%%
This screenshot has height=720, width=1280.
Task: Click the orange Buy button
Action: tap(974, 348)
%%
%%
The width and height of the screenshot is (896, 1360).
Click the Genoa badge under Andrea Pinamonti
%%
_THE TASK_: The line above containing "The width and", the line containing "Click the Genoa badge under Andrea Pinamonti", and every line between them are to be transcribed exactly; no other line is wanted.

_SOLVED PROBLEM_:
The width and height of the screenshot is (896, 1360).
Click the Genoa badge under Andrea Pinamonti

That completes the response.